Os museus, palácios e monumentos nacionais do país receberam 26.223 visitantes nas três primeiras semanas, desde a reabertura ao público, no dia 05 de abril, indicam os dados revelados hoje pela Direção-Geral do Património Cultural (DGPC).   
Contactada pela agência Lusa sobre o balanço da afluência nas primeiras semanas de reabertura, a DGPC indicou que, entre 05 e 30 de abril, em fase de desconfinamento, mas ainda com horários adaptados, devido ao contexto da pandemia, o Mosteiro dos Jerónimos, em Lisboa, liderou a procura dos visitantes, com 4.115 entradas.
Ainda na capital, segue-se o Museu Nacional de Arqueologia, com 3.108 visitantes, o Museu Nacional de Arte Antiga, com 2.640, o Convento de Cristo (Tomar), com 2.145, o Palácio Nacional de Mafra, com 1.968, o Museu Nacional dos Coches, (Lisboa), com 1.889, o Mosteiro da Batalha, com 1.481, o Museu Nacional do Azulejo (Lisboa), com 1.282, o Panteão Nacional (Lisboa), com 1.144, e o Mosteiro de Alcobaça, com 1.009.
Pouco abaixo de um milhar de visitantes registados contam-se o Palácio Nacional da Ajuda, com 868 entradas, o Museu Nacional do Traje, com 849, ambos na capital, e o Museu Monográfico de Conímbriga (distrito de Coimbra), com 755 visitas.
O Museu Nacional de Arte Contemporânea, no Chiado, em Lisboa, foi visitado por 527 pessoas, o Museu Nacional Resistência e Liberdade (Peniche) somou 499 visitas, o Museu Nacional Machado de Castro (Coimbra) registou 492 entradas, o Museu Nacional Grão Vasco (Viseu), 401 visitantes.
Ainda segundo as estatísticas das três primeiras semanas de reabertura ao público, o Museu Nacional de Etnologia (Lisboa) teve 393 entradas, o Museu Nacional Frei Manuel do Cenáculo (Évora) recebeu 261, o Museu Nacional do Teatro e da Dança (Lisboa) contou 255, e o Museu Nacional da Música (Lisboa) somou 135 visitantes.

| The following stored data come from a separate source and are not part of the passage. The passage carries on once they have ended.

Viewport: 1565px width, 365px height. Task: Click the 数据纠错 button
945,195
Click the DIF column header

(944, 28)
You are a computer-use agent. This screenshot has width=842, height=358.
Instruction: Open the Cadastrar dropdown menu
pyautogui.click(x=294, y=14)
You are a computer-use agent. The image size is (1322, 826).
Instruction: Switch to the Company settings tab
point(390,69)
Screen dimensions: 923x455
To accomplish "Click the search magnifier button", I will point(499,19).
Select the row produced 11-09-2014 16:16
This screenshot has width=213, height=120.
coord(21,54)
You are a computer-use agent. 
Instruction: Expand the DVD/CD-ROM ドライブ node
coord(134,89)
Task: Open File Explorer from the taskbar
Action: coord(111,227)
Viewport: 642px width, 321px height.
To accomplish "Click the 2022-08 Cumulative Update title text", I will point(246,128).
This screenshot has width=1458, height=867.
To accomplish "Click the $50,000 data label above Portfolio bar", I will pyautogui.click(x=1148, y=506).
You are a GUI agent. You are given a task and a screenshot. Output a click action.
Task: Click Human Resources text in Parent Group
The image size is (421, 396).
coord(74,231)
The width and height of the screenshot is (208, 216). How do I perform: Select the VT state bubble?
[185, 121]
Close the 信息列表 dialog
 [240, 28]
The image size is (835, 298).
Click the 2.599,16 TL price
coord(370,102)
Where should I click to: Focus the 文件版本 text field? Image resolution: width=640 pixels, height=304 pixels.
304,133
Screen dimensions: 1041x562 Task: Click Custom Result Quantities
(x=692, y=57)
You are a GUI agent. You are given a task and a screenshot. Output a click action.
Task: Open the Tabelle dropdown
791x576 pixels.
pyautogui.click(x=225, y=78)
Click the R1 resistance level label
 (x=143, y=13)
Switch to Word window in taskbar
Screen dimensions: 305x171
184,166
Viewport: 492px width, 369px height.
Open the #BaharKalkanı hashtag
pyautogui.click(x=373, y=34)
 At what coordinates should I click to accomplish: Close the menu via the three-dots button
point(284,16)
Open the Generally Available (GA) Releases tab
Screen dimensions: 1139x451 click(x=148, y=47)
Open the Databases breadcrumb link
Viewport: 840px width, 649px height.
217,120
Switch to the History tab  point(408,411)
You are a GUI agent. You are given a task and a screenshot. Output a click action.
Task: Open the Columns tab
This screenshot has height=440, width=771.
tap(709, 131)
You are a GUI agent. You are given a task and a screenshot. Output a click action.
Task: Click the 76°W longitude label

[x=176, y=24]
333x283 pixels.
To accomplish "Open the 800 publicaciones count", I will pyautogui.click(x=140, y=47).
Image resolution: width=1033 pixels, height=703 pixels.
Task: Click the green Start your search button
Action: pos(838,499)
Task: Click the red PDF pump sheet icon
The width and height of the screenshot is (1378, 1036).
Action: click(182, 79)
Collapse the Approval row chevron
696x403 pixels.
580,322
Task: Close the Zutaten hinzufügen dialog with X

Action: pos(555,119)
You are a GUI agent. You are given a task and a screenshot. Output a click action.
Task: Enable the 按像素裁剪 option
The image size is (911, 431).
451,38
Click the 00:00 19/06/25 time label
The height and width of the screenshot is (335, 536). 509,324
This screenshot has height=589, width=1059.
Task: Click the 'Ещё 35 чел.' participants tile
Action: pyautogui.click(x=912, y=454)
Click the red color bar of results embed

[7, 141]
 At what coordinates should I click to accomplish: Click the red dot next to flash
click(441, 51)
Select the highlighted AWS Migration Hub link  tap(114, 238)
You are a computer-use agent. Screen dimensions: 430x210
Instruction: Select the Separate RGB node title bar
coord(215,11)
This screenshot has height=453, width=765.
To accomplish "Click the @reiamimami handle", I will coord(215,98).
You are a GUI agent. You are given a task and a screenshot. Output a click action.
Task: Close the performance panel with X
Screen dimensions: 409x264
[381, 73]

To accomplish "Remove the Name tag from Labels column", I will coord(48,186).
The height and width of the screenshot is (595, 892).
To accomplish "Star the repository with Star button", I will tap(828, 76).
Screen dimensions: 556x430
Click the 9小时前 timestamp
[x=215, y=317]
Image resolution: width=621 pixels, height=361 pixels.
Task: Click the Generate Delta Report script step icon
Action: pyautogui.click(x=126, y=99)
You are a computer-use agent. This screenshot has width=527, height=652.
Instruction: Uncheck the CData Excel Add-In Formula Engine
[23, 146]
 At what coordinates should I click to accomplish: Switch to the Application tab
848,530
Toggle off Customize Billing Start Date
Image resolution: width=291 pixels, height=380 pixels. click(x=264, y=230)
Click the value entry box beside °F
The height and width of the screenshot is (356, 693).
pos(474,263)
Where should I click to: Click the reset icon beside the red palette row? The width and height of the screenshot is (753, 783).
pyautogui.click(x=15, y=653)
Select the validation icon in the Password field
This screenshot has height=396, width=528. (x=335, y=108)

Desde o início de maio que os 25 equipamentos culturais tutelados pela DGPC – museus, monumentos e palácios nacionais – voltaram aos seus horários normais de funcionamento no fim de semana, com as entradas pagas aos sábados, e gratuitas aos domingos e feriados, o dia inteiro, para residentes em território nacional.
Todos os espaços culturais do país têm sofrido um pesado impacto negativo nas visitas devido às restrições impostas para conter a pandemia, com quebras significativas na afluência de público, depois de terem sido encerrados, a 15 de janeiro deste ano.
Em março deste ano, o presidente do Observatório Português de Atividades Culturais (OPAC), José Soares Neves, revelou, numa conferência internacional, em Lisboa, que, globalmente, os museus do país perderam entre 70 e 80 por cento dos visitantes.
“Os visitantes ficaram reduzidos praticamente só aos nacionais”, indicou José Soares Neves, sobre o universo dos 660 museus do país.